MacBinary File Format

Primary Sources

General

MacBinary was introduced as a way to store and transmit the data and resource forks of a Macintosh file as a single unit, along with file metadata such as the type, creator, and timestamps. It could be added and stripped automatically by serial file transfer programs, and is commonly found on older Macintosh file uploads found on the Internet.

Like other 1980s-era transmission formats, the format assumes transmission in 128-byte chunks (e.g. XMODEM protocol). To simplify the encoding and decoding software, the file is padded to conform to this packet size.

The MacBinary standard is a fairly straightforward encoding of the MFS/HFS file data. MacBinary II is a backward-compatible extension that added a few additional fields and a CRC on the header contents. MacBinary III added a couple of miscellaneous fields and a signature. Of these, MacBinary II appears to be the most common.

MacBinary files conventionally have the file extension ".bin" or ".macbin".

Distinguishing a MacBinary file from any other binary blob is difficult, because most of the fields are or can be zero. This is probably because the authors intended it for use as a transmission wrapper rather than an archival storage format.
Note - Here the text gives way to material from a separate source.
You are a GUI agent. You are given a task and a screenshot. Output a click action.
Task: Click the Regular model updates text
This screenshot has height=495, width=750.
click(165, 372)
MacBinary II added a 16-bit CRC on the header, and MacBinary III added a signature word, both of which make positive identification easier and more reliable.

File Structure

MacBinary files have three parts: the 128-byte header, followed by the data fork, then the resource fork. The file fork data is padded with zeroes to ensure it ends on a 128-byte boundary. An "info" section with the Finder "Get Info" FCMT data follows, though the documentation disputes whether this actually happened before the MacBinary III era. (Presumably this should also be padded to a 128-byte boundary, but the specification doesn't mention this.)
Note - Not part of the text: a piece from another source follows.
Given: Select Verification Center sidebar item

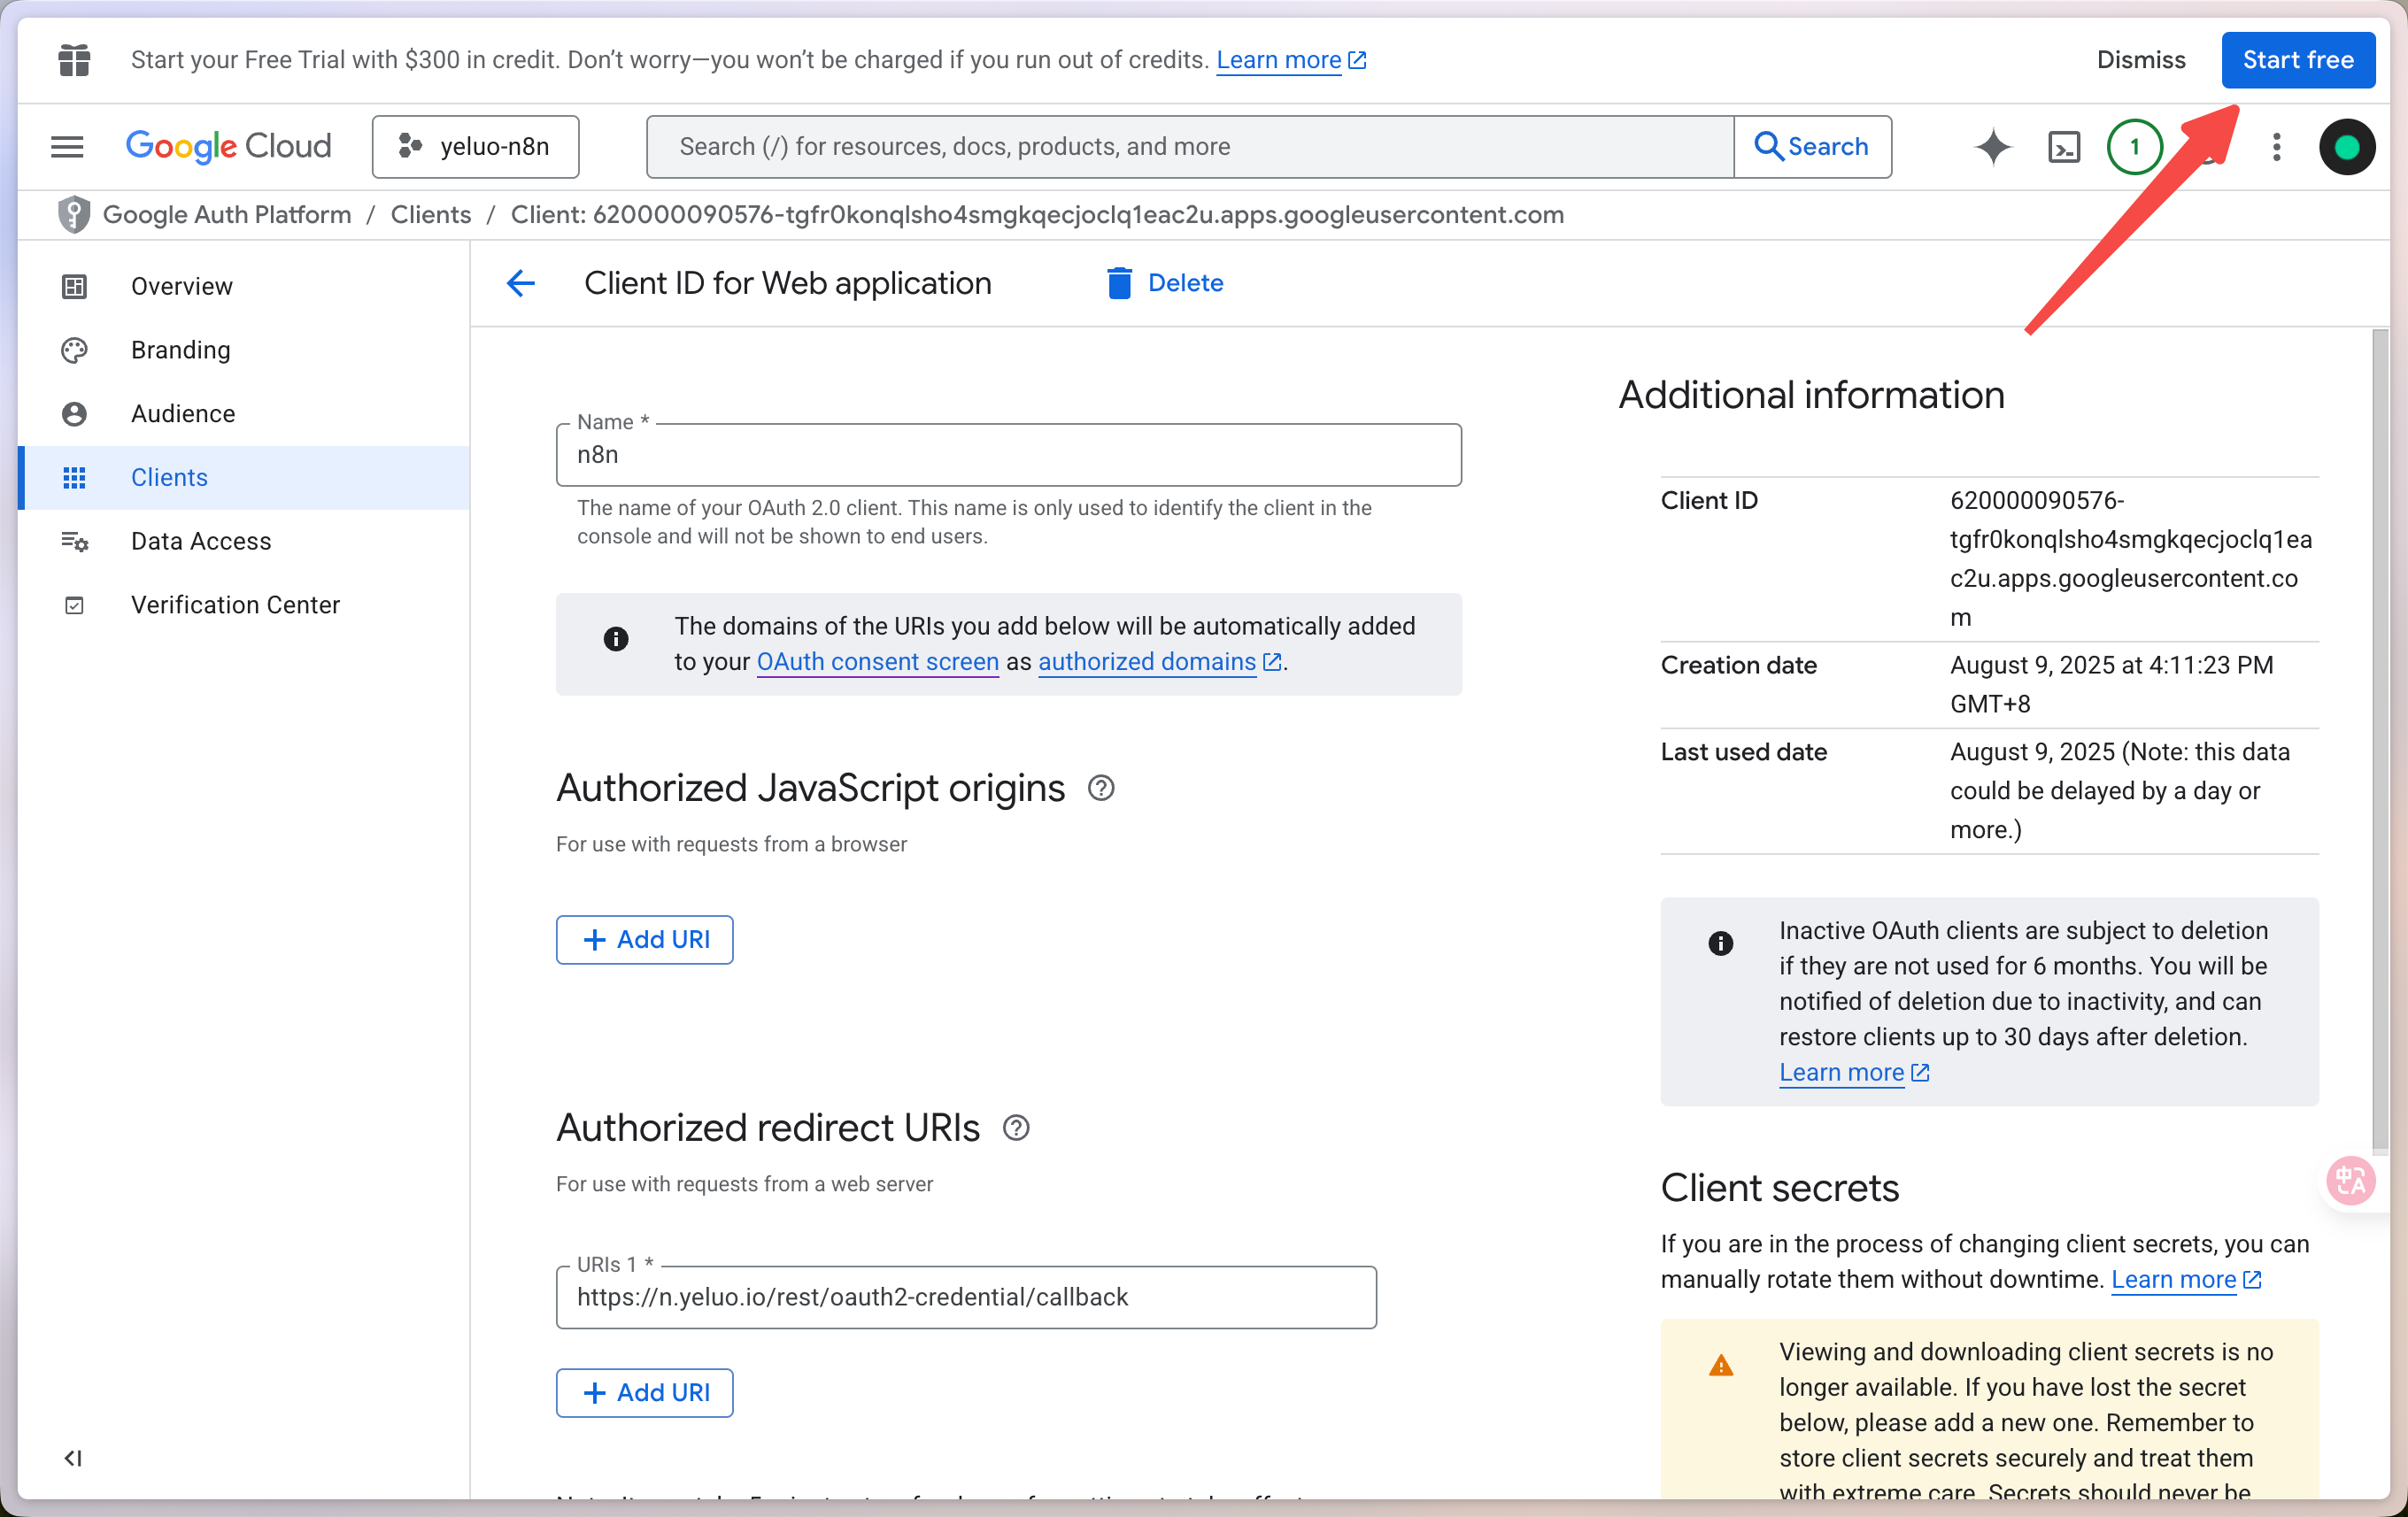Looking at the screenshot, I should coord(235,605).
Files may or may not actually end on a 128-byte boundary. Some MacBinary creators apparently didn't pad the last stretch of file.

All multi-byte integers are in big-endian order. Fields identified with "(2)" or "(3)" were added in MacBinary II or III, and must be zero in earlier versions of the format. (In practice, some implementations left garbage in the unused fields.)

The file header is:

+$00 / 1: version byte, must be zero
+$02 /64: filename, with leading length byte
+$41 /16: Finder FInfo block (originated in MFS)
  +$00 / 4: fdType - file type
  +$04 / 4: fdCreator - creator
  +$08 / 2: fdFlags - flags
  +$0a / 2: fdLocationV - file's vertical position within window
  +$0c / 2: fdLocationH - file's horizontal position within window
  +$0e / 2: fdFldr - ID of directory that contains file
+$51 / 1: "protected" flag (0 or 1)
+$52 / 1: reserved, must be zero
+$53 / 4: data fork length, in bytes
+$57 / 4: resource fork length, in bytes
+$5b / 4: creation date/time
+$5f / 4: modification date/time
+$63 / 2: (2) length of Get Info comment
+$65 / 1: (2) low byte of Finder flags (bits 8-15 are in high byte of FInfo fdFlags field)
+$66 / 4: (3) signature 'mBIN'
+$6a / 1: (3) script of filename (fdScript field from FXInfo)
+$6b / 1: (3) extended Finder flags (fdXFlags field from FXInfo)
+$6c / 8: reserved, must be zero
+$74 / 4: (2) total length of files when unpacked; only meaningful with compression (never used?)
+$78 / 2: (2) length of a secondary header that immediately follows this one
+$7a / 1: (2) version number of MacBinary II that uploading program is written for ($81/$82)
+$7b / 1: (2) minimum MacBinary II version needed to read this file ($81)
+$7c / 2: (2) CRC of previous 124 bytes
+$7e / 2: computer/OS ID bytes, must be zero; field was dropped in (2)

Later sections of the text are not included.